▸ What the exercise asks
Repeat the records below exactly from the line containing "Select the LAND ROVER brand entry" to the line containing "You are a computer-use", taking in both of those lines. Drop the pictures.

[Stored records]
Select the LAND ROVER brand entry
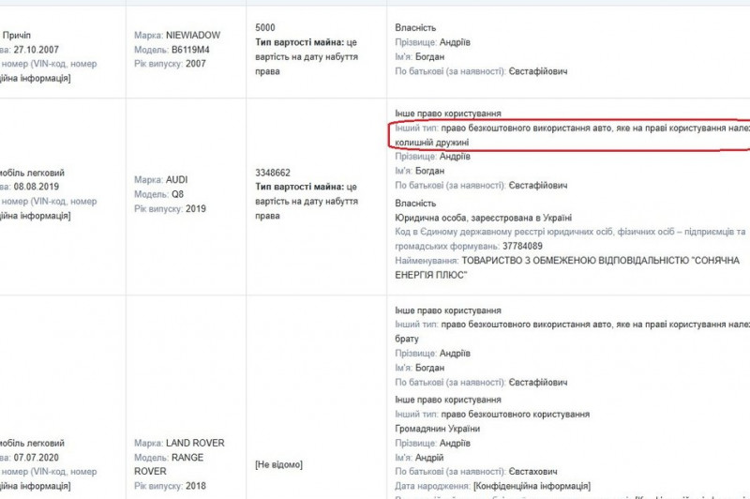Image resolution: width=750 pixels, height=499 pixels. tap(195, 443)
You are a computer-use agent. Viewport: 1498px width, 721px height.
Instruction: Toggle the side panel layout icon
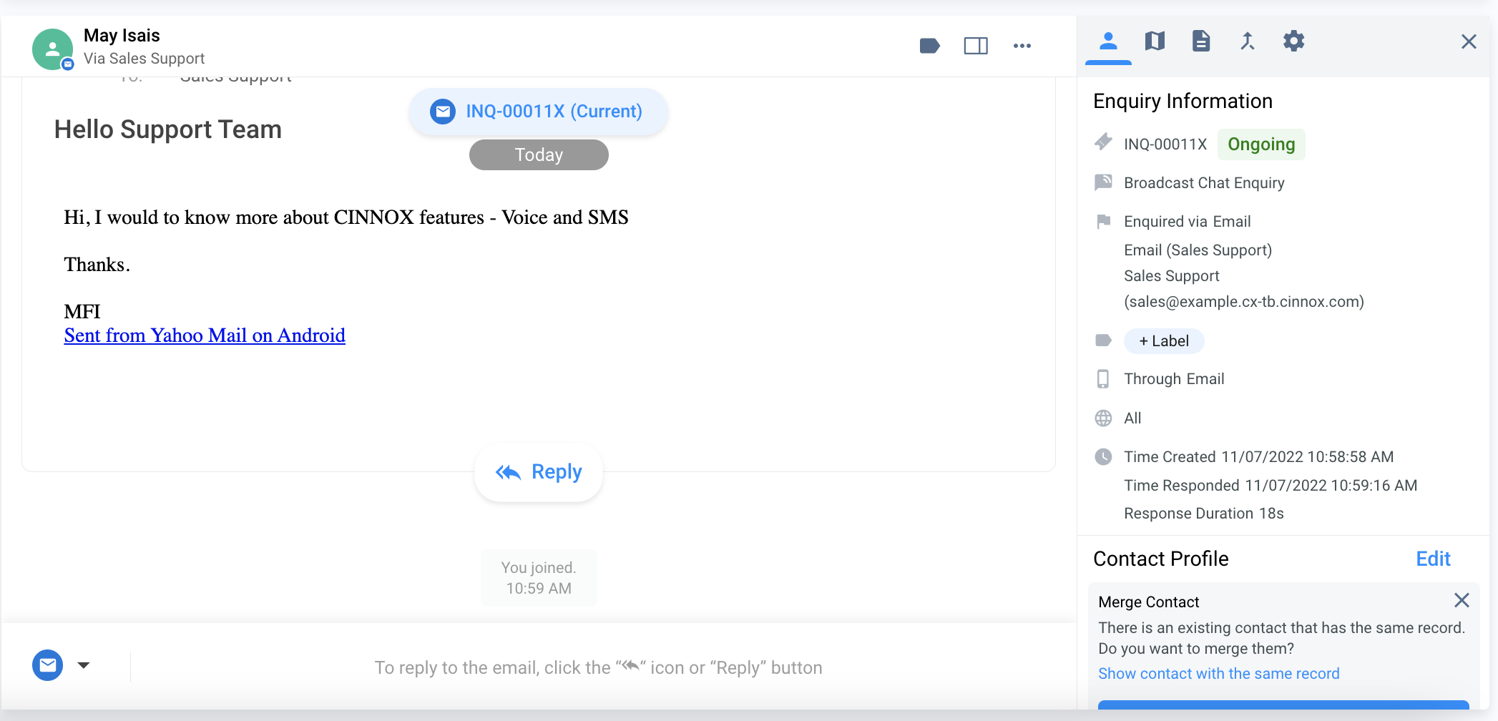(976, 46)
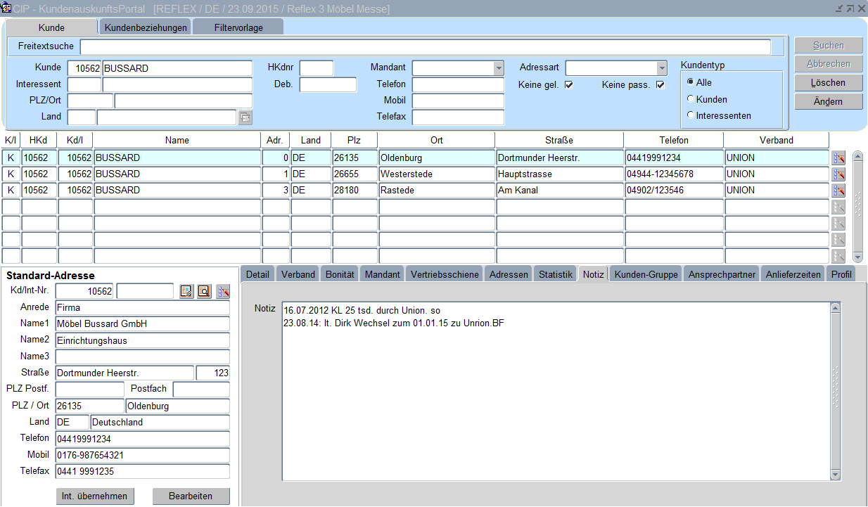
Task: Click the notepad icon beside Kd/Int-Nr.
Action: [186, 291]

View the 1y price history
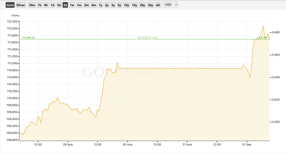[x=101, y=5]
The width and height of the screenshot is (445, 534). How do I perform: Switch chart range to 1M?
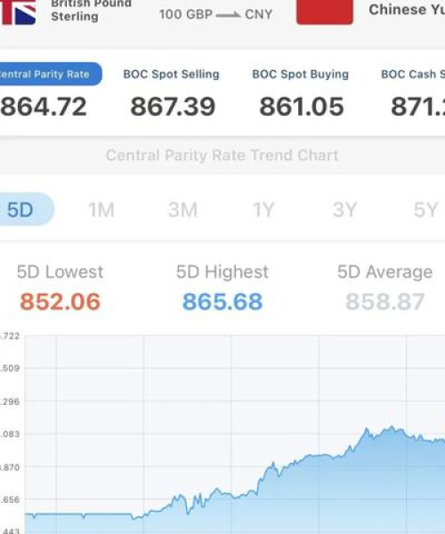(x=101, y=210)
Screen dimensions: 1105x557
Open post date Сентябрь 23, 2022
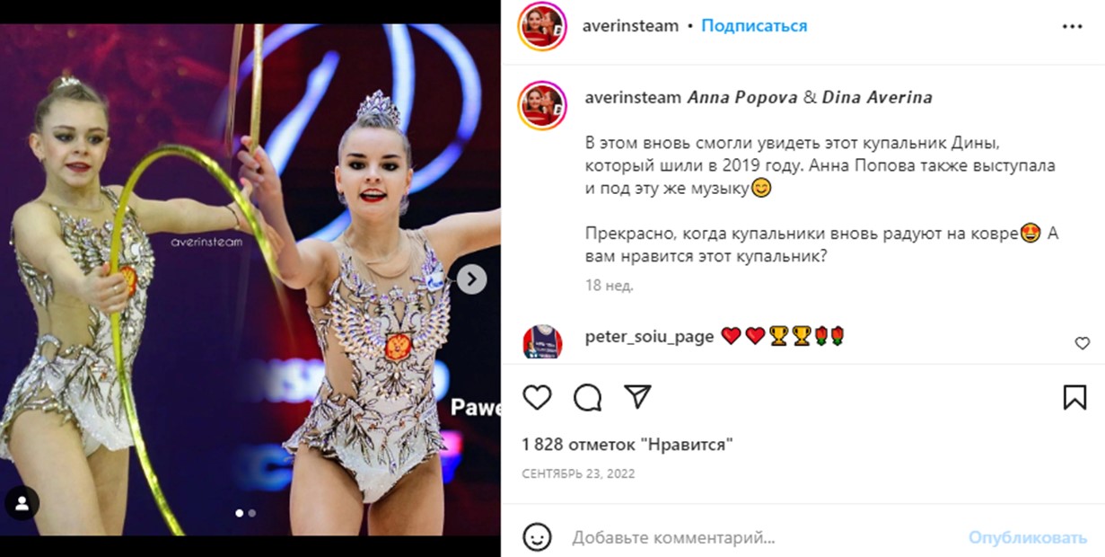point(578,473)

* * *

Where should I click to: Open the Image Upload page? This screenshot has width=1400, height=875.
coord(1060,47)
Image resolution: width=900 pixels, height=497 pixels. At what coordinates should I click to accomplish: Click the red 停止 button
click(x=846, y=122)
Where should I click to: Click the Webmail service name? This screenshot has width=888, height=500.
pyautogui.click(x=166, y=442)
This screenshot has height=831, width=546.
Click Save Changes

==

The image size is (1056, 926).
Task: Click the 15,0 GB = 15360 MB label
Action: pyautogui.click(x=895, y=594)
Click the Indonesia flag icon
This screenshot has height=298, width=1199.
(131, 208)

▸ Output below
Select the LAND ROVER brand entry
Image resolution: width=750 pixels, height=499 pixels. tap(195, 443)
You are a computer-use agent. Viewport: 1498px width, 721px height.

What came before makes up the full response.